As recently as two or three decades ago, cigarette smoking was part and parcel of life. People lit up indoors, in cars, pubs and on public transport, even aircraft. In fact, the GAA All-Stars awards were sponsored by PJ Carroll until 1978.
Posters, billboards and media sponsorship normalised a product whose manufacturers had known for decades kills one in two smokers. Slowly at first, then quickly, the smoke cleared and cigarettes were pushed almost completely out of the public domain.
All advertising and sponsorship is now banned, as is smoking indoors. Even in retail outlets, the packaging has to be hidden from public view.
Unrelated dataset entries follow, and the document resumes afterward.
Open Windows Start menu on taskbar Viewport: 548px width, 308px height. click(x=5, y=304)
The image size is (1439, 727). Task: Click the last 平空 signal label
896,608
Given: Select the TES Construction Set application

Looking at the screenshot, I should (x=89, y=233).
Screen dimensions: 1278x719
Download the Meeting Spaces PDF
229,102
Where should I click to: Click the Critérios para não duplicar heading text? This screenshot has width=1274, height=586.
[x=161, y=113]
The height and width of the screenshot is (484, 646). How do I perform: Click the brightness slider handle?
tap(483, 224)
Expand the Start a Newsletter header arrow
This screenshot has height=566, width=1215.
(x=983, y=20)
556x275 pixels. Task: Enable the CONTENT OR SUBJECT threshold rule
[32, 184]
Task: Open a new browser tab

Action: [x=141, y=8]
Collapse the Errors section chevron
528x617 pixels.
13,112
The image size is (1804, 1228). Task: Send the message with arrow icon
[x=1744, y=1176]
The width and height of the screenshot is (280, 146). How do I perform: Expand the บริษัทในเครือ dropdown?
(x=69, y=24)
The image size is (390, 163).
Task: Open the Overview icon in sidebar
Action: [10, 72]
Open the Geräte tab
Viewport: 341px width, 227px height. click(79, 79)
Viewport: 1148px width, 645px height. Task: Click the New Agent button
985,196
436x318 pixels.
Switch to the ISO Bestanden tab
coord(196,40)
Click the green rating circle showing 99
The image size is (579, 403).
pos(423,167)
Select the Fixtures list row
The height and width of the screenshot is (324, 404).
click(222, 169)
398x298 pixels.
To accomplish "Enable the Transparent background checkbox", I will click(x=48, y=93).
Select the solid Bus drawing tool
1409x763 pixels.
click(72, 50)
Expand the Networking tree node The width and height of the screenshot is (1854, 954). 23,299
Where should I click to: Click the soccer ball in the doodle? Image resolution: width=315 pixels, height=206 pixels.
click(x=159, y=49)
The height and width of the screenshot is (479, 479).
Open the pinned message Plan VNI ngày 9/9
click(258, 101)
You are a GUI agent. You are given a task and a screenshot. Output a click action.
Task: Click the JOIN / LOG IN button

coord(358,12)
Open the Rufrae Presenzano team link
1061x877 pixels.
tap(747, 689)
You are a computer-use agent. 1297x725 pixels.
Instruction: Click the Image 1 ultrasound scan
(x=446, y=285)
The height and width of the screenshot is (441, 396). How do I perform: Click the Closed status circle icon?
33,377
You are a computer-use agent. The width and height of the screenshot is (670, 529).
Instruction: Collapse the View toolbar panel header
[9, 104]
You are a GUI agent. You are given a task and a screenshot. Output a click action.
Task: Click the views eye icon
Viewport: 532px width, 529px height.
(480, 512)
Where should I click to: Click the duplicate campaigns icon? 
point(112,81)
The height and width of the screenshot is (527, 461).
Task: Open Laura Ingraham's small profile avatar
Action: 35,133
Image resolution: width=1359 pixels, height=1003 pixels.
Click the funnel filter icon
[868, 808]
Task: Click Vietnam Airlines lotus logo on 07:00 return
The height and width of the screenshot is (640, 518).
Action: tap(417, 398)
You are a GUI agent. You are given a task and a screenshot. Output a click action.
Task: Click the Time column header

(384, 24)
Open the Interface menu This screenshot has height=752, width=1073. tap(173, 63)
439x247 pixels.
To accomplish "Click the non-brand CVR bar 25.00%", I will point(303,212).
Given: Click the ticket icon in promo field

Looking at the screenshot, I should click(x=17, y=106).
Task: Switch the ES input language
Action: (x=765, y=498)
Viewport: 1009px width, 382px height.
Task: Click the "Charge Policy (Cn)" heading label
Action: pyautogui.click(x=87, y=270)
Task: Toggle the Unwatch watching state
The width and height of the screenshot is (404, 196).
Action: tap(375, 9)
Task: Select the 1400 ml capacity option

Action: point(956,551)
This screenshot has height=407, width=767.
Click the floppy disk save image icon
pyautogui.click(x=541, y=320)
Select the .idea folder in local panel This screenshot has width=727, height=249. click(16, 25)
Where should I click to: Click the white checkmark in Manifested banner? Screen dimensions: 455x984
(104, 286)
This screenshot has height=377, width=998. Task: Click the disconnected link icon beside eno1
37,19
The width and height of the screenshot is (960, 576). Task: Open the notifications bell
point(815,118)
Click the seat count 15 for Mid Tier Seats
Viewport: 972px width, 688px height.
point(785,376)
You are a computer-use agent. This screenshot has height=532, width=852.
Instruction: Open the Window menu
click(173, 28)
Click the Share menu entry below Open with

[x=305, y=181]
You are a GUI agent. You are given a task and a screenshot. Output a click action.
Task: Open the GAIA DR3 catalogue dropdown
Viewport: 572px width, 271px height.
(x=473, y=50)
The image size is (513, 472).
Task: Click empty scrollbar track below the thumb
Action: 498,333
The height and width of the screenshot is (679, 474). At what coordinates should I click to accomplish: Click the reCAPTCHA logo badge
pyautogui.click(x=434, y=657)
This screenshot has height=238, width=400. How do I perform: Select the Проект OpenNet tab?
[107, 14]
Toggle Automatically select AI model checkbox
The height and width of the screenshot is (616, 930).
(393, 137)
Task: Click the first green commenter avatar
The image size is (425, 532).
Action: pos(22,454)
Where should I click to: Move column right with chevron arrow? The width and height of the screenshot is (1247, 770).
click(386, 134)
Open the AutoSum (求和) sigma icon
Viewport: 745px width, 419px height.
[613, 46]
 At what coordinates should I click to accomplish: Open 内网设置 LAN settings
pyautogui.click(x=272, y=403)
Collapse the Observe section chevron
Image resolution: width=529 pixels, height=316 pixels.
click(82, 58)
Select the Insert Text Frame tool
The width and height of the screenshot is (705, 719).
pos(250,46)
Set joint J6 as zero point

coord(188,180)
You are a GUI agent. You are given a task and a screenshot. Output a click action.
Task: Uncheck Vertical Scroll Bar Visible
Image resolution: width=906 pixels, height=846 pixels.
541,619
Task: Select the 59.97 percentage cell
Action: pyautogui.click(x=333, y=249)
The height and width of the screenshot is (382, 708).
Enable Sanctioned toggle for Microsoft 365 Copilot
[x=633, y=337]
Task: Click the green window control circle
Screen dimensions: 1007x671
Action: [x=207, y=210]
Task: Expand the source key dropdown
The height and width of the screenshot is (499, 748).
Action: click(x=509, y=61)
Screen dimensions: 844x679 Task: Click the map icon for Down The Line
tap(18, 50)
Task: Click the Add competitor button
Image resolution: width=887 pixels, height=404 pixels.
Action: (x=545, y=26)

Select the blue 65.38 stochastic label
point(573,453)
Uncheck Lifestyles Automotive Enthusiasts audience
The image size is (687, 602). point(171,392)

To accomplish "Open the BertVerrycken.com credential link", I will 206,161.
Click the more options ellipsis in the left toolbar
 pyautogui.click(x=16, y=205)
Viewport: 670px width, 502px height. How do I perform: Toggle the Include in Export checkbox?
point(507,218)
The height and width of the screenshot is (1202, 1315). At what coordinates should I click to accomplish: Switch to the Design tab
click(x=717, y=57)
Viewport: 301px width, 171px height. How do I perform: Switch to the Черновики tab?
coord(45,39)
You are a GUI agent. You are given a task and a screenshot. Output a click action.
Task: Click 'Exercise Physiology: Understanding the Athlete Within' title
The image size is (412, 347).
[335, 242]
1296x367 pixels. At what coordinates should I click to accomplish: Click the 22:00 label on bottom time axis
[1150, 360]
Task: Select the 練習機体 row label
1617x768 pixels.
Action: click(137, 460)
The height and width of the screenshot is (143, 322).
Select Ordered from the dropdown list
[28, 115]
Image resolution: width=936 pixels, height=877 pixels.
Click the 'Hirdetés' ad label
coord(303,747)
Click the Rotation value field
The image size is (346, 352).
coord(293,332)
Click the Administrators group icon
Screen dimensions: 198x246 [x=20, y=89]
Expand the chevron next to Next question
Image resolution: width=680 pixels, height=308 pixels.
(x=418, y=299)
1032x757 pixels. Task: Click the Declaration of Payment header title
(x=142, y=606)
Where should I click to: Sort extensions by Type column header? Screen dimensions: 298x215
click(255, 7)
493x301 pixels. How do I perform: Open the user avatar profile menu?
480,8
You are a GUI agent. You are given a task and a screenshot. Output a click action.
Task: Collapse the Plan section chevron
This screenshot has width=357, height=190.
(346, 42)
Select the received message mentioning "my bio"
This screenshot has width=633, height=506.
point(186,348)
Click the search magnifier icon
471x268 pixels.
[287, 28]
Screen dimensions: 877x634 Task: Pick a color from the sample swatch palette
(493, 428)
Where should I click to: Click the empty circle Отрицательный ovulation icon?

This dangerous substance, while not illegal, has lost its social licence.
The efforts by the industry to sow doubt and confusion in the public mind regarding overwhelming medical evidence of the dangers of smoking is known as the ‘tobacco strategy’, and it helped delay regulation by decades.
This campaign of systematic deceit came to a crashing halt in 1998, when the industry was ordered to pay a whopping $368bn in compensation to the US government over the following 20 years, and was forced to disband its elaborate pro-tobacco PR and lobbying operations.
Similarly, the global fossil fuel industry has known since at least the 1970s that continued wide-scale use of their products would lead to dangerous and potentially catastrophic climate change.
A newly published review of internal research produced by oil giant Exxon from 1977-2003 found that the firm’s own scientists had accurately calculated that global temperatures would rise by 0.2C per decade, a rate of change unprecedented in thousands of years.
Exxon and other fossil fuel industry leaders suppressed the data and instead invested heavily in spreading disinformation and funding attacks on legitimate climate science, with the aim of stymieing the transition to clean energy.
The results of this massive deception are becoming ever more apparent, as average global surface temperatures have already climbed by 1.2C above pre-industrial, fuelling deadly heatwaves, droughts, unprecedented flooding events and rising sea levels.
Last August, France became the first country in Europe to ban adverts for fossil fuels, with natural gas ads being outlawed later this year. The Dutch capital Amsterdam went a step further last year, banning all advertising from fossil fuel firms, including cars and aviation.
Attitudes as well as regulations in Ireland are lagging far behind. Not only are there no restrictions on conventional advertising, national broadcaster RTÉ allows a company selling oil-fired boilers to sponsor, of all things, its weather forecast while NewsTalk’s weather bulletins are sponsored by Aer Lingus, a major carbon polluter.
Texaco, owned by Valero Energy, sponsors a long-running children’s art competition, which delivers a bonanza of soft-focus coverage for the company every year. Texaco also runs a competition where sports clubs compete for funding. Such clubs are “the heart and soul of the community”, according to Valero Energy. Well-known former rugby player Donncha O’Callaghan is the “ambassador” of this sponsorship.
Independent think tank ‘Lobby Map’ gave Valero Energy a dire E-minus rating on climate, noting that it “appears to be lobbying negatively on US climate change policy … it demonstrates limited top-line communication on climate policy and has engaged in opposition to specific policies”.
This view was shared by the Union of Concerned Scientists, which rated Valero among the top firms with an “obstructionist” policy on climate action.
Back in 2007, my then four-year-old was a prizewinner in the Texaco children’s art competition. In hindsight, this is something we both regret today. I have long felt slightly guilty about having my family co-opted into Texaco’s greenwashing activities.
In the intervening decade and a half, the evidence of the devastating impacts of fossil fuel emissions, and the revelations about the ongoing role of the industry in deceiving the public and evading responsibility for the havoc their business model is creating is simply overwhelming.
Last July, the Irish Museum for Modern Art took the principled decision to end all involvement with the Texaco children’s art competition.
At Davos this week, UN secretary general , António Guterres slammed an industry that knows “full well that their business model is inconsistent with human survival … like the tobacco industry, those responsible must be held to account.”
This is only the beginning. Student activists in New Zealand and the UK have petitioned the International Criminal Court in the Hague, under Article 15 of the Rome Statute, asking the court to open an investigation into British Petroleum, seeking prosecutions and reparations. The charge: climate crimes against humanity.
While it may seem far-fetched to portray the entire fossil fuel sector as a vast conspiratorial enterprise, consider the industry-supported backlash. In the UK, the Tories have railroaded through a vile Public Order Bill that criminalises climate and trade union protests, and aims to label peaceful climate activists as “terrorists” — a draconian move straight from the playbook of Putin’s Russia.
Don’t be fooled by the touchy-feely spin: this industry is not your friend.